(Reuters) - Southwire Co, one of the biggest U.S. electrical wire and cable makers, has agreed to buy smaller U.S. rival Coleman Cable Inc CCIX.O for about $492 million, it said on Friday, expanding its footprint in the North American market.
The deal will increase Southwire’s share of the automotive, construction and power market and give the Carrollton, Georgia-based company access to new products such as wiring for power transformers.
Privately held Southwire’s offer of $26.25 per share is at a premium of about 7 percent to Coleman stock’s Thursday close.
Including Coleman’s debt, the deal is valued at about $786 million.
Coleman, which is based in Waukegan, Illinois, expects to report sales this year of between $910 million and $935 million, it said in November, compared with $915 million in 2012.
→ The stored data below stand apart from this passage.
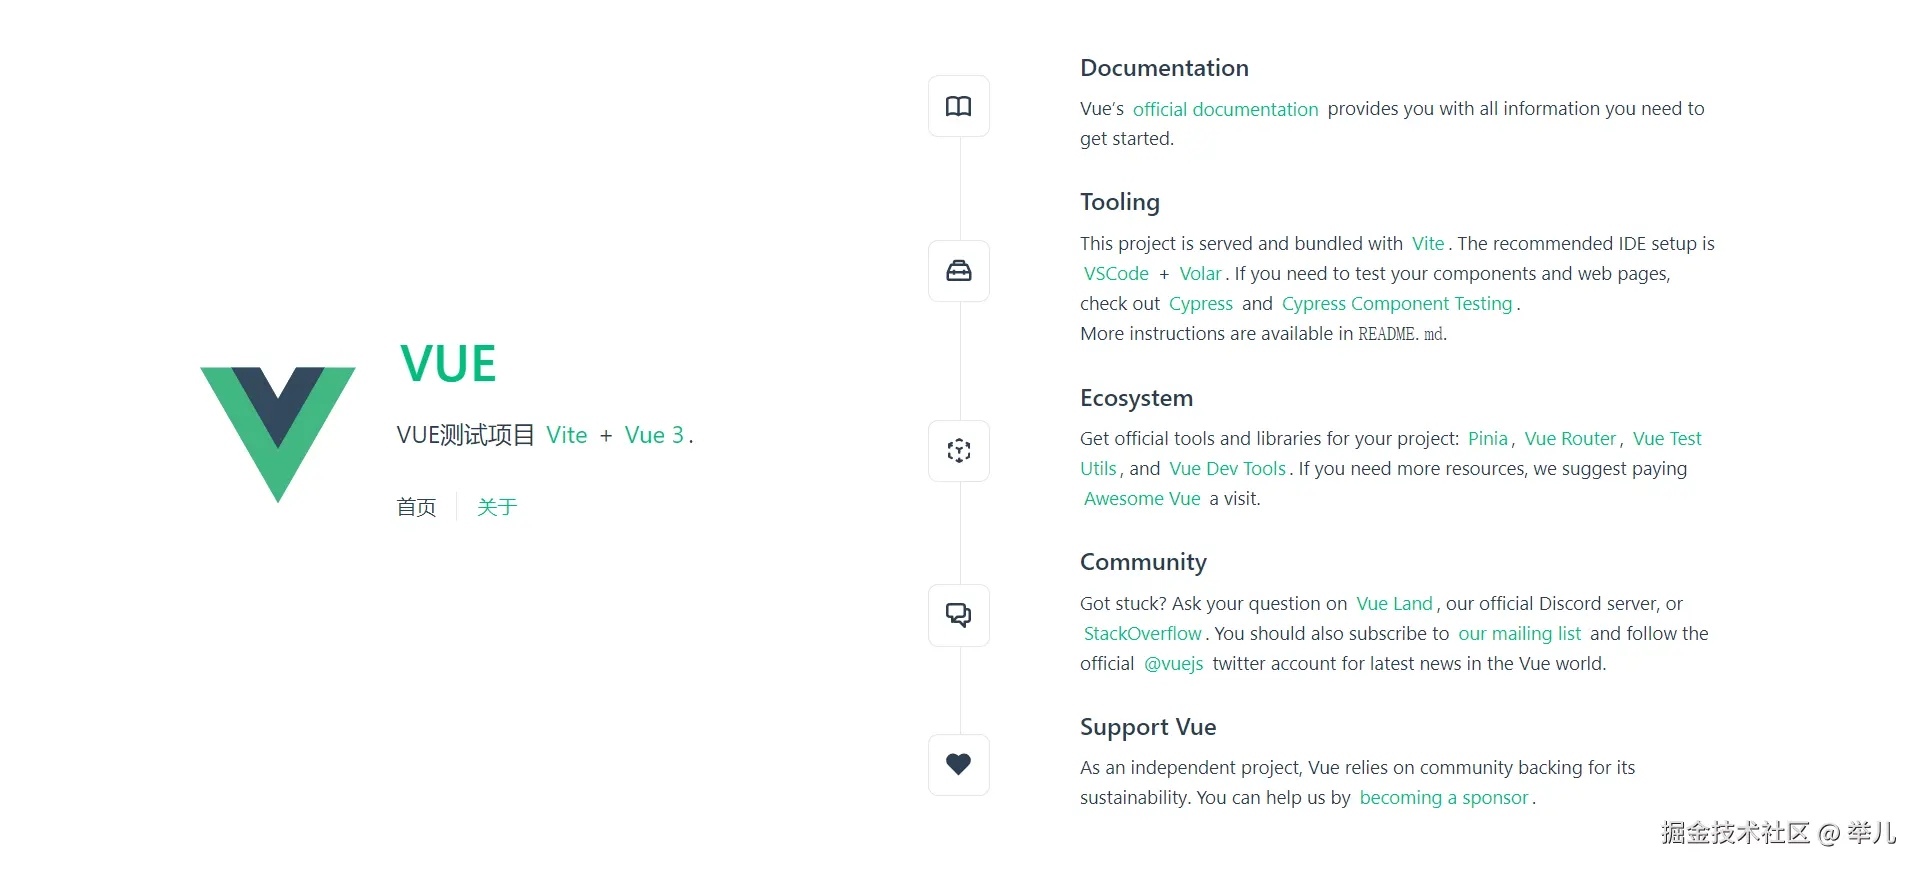Follow the @vuejs twitter link
The height and width of the screenshot is (870, 1920).
[1173, 664]
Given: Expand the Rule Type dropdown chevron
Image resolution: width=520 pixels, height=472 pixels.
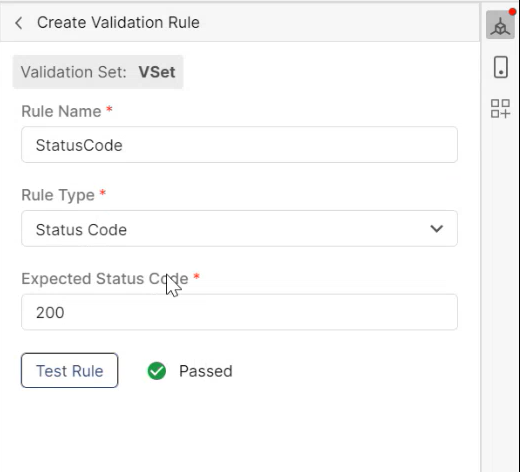Looking at the screenshot, I should 436,229.
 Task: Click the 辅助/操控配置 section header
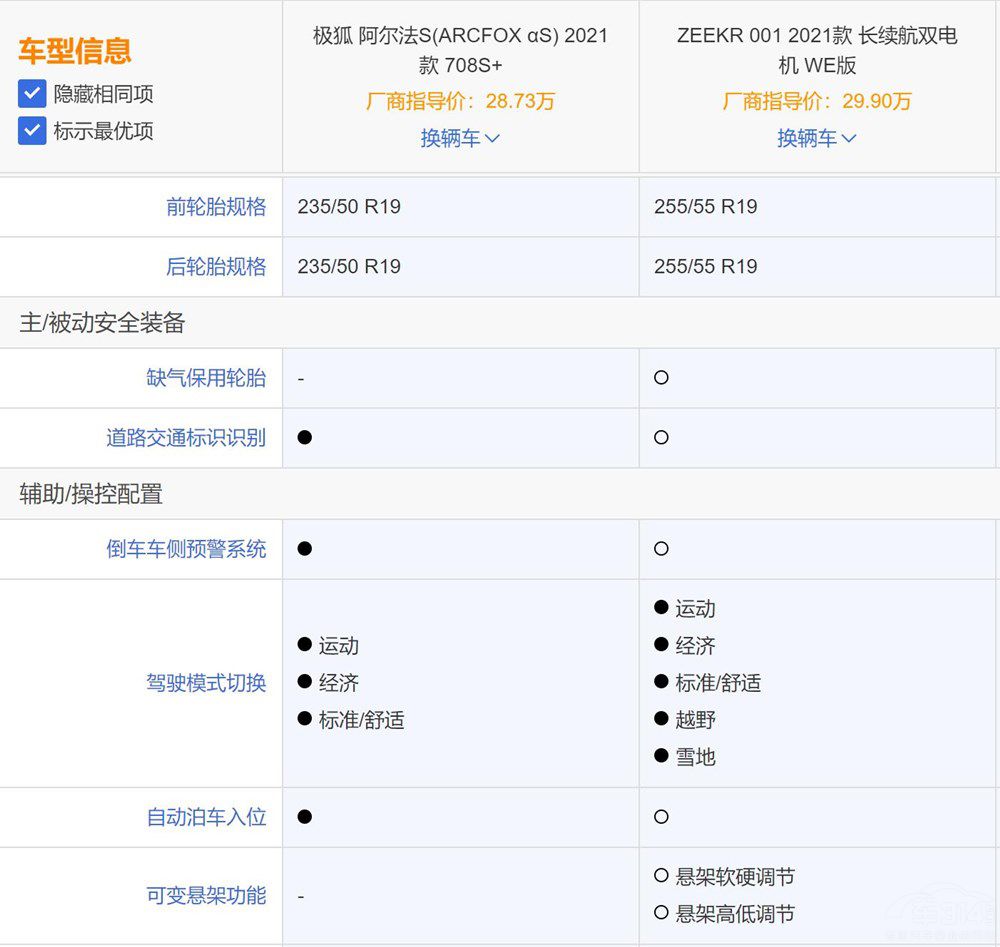tap(91, 493)
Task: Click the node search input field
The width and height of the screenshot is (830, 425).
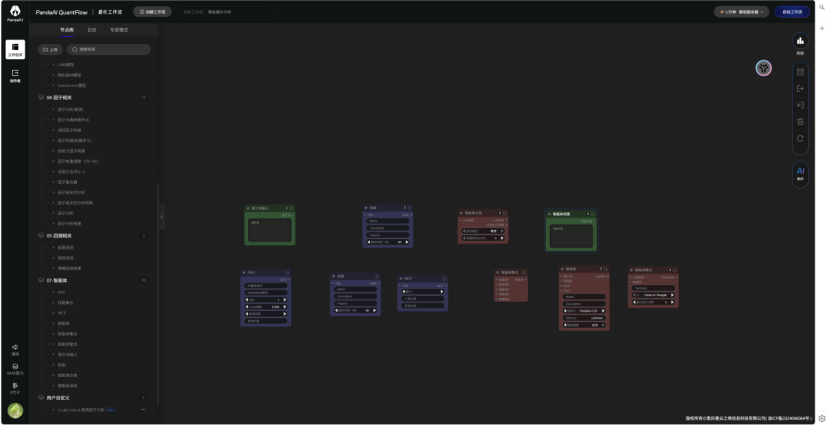Action: click(x=108, y=49)

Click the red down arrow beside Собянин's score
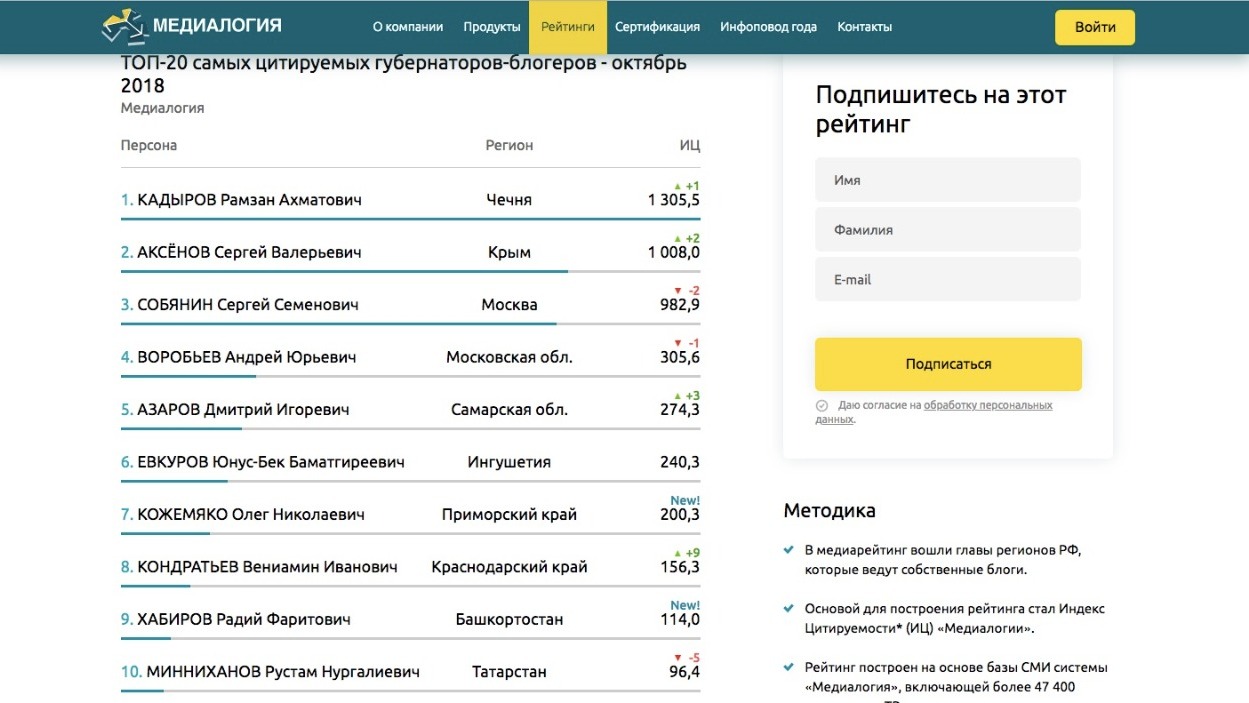point(677,291)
Analysts expect U.S. demand for electrical wiring used in housing and building to rise next year as the construction sector continues its slow steady recovery from the global economic crisis of 2008. The automotive sector also continues to grow.
Copper fabricators results have been mixed recently as they struggle with volatile prices of copper.
Coleman has manufacturing in plants in North America and an engineering and sourcing office in Zhenzhen, China.
It makes electrical and electronic wire and cable products for residential and commercial construction, industrial, OEM, and consumer applications, with operations in the United States, Honduras, and Canada.
Coleman which was founded 40 years ago, has bought six companies since 2007, according to its website.
Coleman’s management team will join Southwire after the deal closes, expected in the first quarter of 2014, Coleman said.
Macquarie Capital and Wells Fargo Securities are Southwire’s financial advisers. Kirkland & Ellis LLP is the legal adviser. Jefferies LLC is the financial adviser to Coleman, while Sullivan & Cromwell LLP and Winston & Strawn LLP are serving as legal advisers.